Create and Train the Model
# Import libraries
from sklearn.linear_model import LinearRegression
from sklearn.tree import DecisionTreeRegressor
from sklearn.linear_model import SGDRegressor
from sklearn.ensemble import RandomForestRegressor
from xgboost import XGBRegressor
from sklearn.metrics import mean_squared_error, mean_squared_log_error
# Split Data to train and Test
from sklearn.model_selection import train_test_split
# Create the feature dataframe using the selected columns
X = data.drop(["sales"], axis=1)
# Get the target variable
y = data.sales
# Split the data into training and testing sets
X_train, X_test, y_train, y_test = train_test_split(X, y, test_size=0.2, random_state=42)
Linear Regression Model
# Linear Regression Model
lr = LinearRegression()
lr.fit(X_train, y_train)
# Make prediction on X_test
lr_predictions = lr.predict(X_test)
plt.scatter(y_test, lr_predictions)
plt.xlabel("True Values")
plt.ylabel("Predictions")
plt.title("Linear Regression")
plt.show()
# Evaluation Metrics for Linear Regression
lr_mse = mean_squared_error(y_test, lr_predictions).round(2)
lr_rmse = np.sqrt(lr_mse).round(2)
# apply the absolute value function to y_test to remove negative signs
y_test_abs = abs(y_test)
lr_predictions_abs = abs(lr_predictions)
# calculate the mean squared logarithmic error using the new y_test_abs and lr_predictions_abs array
lr_rmsle = np.sqrt(mean_squared_log_error(y_test_abs, lr_predictions_abs)).round(2)
# Print the evaluation results for Linear Regression model
print("\nEvaluation Results for Linear Regression:")
print("MSE:", lr_mse)
print("RMSE:", lr_rmse)
print("RMSLE:", lr_rmsle)
Evaluation Results for Linear Regression:
MSE: 0.72
RMSE: 0.85
RMSLE: 0.26
Decision Tree Regression Model
# Decision Tree Regression Model
dt = DecisionTreeRegressor()
dt.fit(X_train, y_train)
# Make prediction on X_test
dt_predictions = dt.predict(X_test)
plt.scatter(y_test, dt_predictions)
plt.xlabel("True Values")
plt.ylabel("Predictions")
plt.title("Decision Tree Regression")
plt.show()
# Evaluation Metrics for Decision Tree Regression
dt_mse = mean_squared_error(y_test, dt_predictions).round(2)

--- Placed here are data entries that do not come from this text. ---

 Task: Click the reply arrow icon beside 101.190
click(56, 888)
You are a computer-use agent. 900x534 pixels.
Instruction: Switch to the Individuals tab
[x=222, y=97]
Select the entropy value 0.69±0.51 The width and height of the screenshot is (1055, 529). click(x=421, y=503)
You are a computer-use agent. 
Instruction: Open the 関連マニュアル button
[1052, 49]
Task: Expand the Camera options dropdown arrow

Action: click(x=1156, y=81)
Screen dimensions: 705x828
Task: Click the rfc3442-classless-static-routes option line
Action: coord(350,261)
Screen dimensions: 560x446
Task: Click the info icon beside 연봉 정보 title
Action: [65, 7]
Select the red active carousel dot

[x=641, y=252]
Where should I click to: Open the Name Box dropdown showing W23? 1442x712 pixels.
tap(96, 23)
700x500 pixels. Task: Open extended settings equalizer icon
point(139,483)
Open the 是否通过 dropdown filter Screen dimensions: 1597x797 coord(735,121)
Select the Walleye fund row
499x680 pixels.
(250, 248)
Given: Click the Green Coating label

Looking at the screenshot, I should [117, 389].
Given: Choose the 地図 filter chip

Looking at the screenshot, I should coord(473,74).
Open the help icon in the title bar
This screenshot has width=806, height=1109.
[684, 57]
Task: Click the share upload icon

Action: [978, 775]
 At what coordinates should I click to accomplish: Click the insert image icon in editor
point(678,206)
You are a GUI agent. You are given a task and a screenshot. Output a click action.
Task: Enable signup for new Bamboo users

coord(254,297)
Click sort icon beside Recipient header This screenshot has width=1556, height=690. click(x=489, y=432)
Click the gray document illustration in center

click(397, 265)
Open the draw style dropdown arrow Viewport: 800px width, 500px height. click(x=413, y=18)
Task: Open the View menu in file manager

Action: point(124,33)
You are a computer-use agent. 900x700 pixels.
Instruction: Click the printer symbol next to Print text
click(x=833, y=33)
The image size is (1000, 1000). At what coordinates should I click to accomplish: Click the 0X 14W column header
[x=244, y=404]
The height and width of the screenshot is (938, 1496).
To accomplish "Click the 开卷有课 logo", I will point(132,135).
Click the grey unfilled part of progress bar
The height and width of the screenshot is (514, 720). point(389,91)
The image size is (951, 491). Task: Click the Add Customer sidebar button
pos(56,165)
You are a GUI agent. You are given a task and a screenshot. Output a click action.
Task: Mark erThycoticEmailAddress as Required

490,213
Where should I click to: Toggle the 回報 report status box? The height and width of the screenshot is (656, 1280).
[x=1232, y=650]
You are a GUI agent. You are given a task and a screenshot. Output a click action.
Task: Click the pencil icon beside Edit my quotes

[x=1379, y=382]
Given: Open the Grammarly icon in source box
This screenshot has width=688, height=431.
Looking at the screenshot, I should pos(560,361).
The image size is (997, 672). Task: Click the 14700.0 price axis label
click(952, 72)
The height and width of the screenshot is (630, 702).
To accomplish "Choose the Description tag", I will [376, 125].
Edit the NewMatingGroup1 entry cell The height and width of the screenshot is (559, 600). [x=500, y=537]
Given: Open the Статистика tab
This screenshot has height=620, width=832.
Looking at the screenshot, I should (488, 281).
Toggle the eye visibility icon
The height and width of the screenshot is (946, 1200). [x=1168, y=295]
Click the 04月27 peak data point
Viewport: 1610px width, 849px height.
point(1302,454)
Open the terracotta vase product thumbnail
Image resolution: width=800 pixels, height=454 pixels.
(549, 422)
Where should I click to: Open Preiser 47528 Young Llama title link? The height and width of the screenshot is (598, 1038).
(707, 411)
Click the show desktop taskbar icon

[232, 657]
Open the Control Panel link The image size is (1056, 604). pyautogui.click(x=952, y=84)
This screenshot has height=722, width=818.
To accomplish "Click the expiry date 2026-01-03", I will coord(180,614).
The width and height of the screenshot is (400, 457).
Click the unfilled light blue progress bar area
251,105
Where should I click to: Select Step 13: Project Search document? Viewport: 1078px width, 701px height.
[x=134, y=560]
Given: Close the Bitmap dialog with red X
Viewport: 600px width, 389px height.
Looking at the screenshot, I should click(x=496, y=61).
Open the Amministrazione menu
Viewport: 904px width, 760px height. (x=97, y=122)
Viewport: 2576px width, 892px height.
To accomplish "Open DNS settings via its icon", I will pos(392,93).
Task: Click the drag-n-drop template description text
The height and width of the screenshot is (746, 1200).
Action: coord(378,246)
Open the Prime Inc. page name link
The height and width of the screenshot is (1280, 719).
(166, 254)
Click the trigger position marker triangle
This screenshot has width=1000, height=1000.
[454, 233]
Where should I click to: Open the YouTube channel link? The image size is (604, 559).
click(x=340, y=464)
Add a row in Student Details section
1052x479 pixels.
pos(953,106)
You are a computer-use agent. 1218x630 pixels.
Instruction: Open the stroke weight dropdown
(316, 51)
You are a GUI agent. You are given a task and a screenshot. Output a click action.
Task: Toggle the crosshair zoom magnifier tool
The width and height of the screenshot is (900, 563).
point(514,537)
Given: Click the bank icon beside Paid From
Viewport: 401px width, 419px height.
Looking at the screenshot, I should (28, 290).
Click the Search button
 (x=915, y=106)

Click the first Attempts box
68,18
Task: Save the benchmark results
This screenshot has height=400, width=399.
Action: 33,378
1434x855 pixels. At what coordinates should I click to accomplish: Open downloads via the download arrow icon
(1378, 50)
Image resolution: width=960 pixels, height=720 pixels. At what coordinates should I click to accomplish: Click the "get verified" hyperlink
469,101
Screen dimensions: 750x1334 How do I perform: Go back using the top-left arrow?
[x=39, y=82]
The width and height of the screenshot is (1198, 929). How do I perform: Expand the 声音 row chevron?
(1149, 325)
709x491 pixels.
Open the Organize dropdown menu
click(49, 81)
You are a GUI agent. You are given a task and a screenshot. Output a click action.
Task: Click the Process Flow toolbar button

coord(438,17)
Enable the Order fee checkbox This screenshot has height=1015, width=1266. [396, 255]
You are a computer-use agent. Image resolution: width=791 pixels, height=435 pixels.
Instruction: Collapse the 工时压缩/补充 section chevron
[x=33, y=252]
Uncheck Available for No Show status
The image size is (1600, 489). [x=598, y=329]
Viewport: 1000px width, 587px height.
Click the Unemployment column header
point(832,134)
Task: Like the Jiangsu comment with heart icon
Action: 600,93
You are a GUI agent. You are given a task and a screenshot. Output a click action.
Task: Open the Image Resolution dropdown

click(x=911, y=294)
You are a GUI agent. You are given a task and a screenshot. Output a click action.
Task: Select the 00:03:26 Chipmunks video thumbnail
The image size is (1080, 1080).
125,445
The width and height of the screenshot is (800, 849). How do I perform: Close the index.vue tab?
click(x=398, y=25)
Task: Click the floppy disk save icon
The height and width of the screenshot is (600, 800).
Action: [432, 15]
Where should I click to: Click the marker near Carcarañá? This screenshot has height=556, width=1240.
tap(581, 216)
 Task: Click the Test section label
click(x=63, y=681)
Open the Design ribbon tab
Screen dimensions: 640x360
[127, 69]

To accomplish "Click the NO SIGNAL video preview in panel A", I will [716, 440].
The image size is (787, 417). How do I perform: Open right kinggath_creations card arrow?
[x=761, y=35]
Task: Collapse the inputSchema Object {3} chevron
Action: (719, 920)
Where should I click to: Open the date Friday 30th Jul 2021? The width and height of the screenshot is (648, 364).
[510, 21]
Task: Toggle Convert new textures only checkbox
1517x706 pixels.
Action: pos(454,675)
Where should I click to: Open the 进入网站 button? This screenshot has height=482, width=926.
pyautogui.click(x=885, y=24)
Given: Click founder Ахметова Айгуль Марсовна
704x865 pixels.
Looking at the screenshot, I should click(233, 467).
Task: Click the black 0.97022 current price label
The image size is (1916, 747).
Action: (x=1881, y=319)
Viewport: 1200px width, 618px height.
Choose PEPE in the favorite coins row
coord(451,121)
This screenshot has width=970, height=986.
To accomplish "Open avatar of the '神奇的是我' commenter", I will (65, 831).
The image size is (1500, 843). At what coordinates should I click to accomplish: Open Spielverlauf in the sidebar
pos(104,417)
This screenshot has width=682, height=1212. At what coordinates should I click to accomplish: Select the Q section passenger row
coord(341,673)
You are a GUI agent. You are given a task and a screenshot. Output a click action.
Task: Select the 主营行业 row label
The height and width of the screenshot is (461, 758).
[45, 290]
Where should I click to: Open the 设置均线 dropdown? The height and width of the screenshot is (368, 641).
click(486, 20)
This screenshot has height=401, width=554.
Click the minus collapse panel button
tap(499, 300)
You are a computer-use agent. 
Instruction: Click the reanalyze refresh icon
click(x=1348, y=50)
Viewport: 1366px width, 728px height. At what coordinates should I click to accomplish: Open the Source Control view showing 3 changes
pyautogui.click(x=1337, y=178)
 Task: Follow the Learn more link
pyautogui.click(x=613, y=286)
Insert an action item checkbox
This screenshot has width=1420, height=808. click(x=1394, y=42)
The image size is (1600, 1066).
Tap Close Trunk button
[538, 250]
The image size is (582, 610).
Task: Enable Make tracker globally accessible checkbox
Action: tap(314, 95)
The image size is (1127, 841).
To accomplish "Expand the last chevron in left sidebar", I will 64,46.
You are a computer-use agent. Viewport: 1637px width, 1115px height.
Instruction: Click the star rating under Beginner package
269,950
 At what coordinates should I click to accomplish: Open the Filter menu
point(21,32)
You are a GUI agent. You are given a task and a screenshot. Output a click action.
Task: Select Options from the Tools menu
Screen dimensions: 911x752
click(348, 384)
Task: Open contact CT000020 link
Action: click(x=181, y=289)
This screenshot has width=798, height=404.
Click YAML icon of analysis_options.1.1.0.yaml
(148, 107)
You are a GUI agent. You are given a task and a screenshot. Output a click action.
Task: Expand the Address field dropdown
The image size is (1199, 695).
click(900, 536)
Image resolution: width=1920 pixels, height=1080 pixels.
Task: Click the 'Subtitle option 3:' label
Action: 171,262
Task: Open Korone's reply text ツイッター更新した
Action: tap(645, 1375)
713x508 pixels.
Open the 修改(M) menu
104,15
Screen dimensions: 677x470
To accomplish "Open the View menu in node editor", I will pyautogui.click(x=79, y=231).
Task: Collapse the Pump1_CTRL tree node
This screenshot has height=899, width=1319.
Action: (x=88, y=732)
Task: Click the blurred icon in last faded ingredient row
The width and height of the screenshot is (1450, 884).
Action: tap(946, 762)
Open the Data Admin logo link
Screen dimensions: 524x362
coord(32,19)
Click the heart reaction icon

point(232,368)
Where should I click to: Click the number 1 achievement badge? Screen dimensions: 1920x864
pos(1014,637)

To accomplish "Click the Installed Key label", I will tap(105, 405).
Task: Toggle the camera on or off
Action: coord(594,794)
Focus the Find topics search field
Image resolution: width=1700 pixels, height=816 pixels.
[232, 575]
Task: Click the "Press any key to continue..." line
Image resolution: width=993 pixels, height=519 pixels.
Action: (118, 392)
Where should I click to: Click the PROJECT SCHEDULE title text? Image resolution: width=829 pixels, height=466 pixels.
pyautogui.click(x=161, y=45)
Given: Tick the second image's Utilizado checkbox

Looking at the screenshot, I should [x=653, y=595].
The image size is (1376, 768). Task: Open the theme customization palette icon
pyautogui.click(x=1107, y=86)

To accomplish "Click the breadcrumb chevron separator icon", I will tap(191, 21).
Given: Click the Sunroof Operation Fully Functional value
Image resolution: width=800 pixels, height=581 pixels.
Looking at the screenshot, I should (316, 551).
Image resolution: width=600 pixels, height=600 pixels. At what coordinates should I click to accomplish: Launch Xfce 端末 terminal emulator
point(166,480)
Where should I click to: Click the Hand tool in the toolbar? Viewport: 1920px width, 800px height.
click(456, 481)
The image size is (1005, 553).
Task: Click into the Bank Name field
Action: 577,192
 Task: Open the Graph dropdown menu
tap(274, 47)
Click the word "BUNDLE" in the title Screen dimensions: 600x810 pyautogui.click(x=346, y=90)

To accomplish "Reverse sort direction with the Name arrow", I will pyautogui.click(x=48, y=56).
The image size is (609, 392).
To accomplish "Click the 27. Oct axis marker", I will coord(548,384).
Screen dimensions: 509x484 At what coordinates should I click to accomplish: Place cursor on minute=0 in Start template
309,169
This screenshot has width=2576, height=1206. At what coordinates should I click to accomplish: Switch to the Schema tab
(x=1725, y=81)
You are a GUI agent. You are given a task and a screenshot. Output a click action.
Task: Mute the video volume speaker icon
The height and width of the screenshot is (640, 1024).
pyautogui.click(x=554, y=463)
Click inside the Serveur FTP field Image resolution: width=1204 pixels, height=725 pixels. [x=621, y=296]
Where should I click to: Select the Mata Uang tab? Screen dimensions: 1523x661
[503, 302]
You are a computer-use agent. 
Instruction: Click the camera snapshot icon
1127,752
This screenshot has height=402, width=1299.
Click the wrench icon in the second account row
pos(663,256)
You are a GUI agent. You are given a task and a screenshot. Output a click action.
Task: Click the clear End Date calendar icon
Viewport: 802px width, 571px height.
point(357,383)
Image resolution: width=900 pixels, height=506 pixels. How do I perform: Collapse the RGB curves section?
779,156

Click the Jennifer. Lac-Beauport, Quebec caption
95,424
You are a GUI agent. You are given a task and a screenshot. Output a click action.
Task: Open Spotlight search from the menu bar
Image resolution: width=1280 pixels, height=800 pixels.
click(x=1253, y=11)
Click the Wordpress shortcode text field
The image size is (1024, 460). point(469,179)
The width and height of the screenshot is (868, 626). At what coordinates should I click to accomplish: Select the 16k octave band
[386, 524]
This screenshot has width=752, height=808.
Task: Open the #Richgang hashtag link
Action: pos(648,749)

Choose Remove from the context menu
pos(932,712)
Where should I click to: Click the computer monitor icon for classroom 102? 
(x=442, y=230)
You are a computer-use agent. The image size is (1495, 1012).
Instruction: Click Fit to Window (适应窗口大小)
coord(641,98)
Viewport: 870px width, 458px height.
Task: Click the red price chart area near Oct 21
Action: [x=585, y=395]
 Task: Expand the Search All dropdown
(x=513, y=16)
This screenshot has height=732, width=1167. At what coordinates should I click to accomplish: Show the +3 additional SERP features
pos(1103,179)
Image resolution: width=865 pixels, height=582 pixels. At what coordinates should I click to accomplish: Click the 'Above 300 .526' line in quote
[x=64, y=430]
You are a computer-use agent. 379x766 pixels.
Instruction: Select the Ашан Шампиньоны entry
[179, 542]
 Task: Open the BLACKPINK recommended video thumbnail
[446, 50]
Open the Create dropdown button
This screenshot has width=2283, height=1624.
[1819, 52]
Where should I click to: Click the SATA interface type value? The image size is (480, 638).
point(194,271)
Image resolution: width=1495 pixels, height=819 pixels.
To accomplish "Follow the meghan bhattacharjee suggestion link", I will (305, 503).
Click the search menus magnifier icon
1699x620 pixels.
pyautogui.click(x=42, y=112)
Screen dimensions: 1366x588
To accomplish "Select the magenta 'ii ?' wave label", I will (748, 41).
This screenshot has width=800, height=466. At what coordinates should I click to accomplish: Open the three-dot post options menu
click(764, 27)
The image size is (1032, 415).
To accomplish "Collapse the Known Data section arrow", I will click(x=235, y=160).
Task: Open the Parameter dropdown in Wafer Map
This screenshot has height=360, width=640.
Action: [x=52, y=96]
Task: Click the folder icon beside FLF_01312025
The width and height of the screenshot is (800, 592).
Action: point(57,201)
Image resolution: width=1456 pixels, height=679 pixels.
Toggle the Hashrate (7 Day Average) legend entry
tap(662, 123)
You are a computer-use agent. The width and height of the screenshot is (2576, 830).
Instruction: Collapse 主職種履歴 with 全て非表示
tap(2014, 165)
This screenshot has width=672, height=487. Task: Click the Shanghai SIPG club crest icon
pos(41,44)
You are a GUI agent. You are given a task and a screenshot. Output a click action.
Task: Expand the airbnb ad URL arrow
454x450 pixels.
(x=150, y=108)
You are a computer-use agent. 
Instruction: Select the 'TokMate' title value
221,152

dt_rmse = np.sqrt(dt_mse).round(2)
# apply the absolute value function to y_test to remove negative signs
#y_test_abs = abs(y_test)
dt_predictions_abs = abs(dt_predictions)
# calculate the mean squared logarithmic error using the new y_test_abs and dt_predictions_abs array
dt_rmsle = np.sqrt(mean_squared_log_error(y_test_abs, dt_predictions_abs)).round(2)
# Print the evaluation results for Decision Tree Regression model
print("\nEvaluation Results for Decision Tree Regression:")
print("MSE:", dt_mse)
print("RMSE:", dt_rmse)
print("RMLSE:", dt_rmsle)
Conclusion:
A brief summary of the research findings:
· A technique for examining data that evolves over time is time series analysis. In this project, we examined patterns and trends in the data across time rather than individual data points or values. This was helpful in understanding how sales varied over time and what influences on sales there were.
· We noticed that Pichincha had the most retailers, which led to a rise in sales for Quito, the state with the highest sales.
· We also observed that the earthquake had such a significant impact on sales that there was a sharp increase in sales right before the disaster. Another pattern we observed was that Saturday — and Sunday were the busiest days for sales.
· Time series analysis can be used to look for trends in data across days, weeks, or months in order to understand how the number of visitors to a website varies over time. Using historical data, we could utilize this information to forecast the number of visitors we can anticipate in the future.
· In general, time series analysis is a great tool for comprehending how things change over time and can aid us in improving our future projections.
Note:?By analyzing the store sales time series data and building a forecasting model, we can accurately predict future sales and help the store management plan their inventory and sales strategies. The model’s performance should be evaluated based on its ability to meet the business requirements, and any issues with the data should be addressed appropriately to improve the model’s accuracy.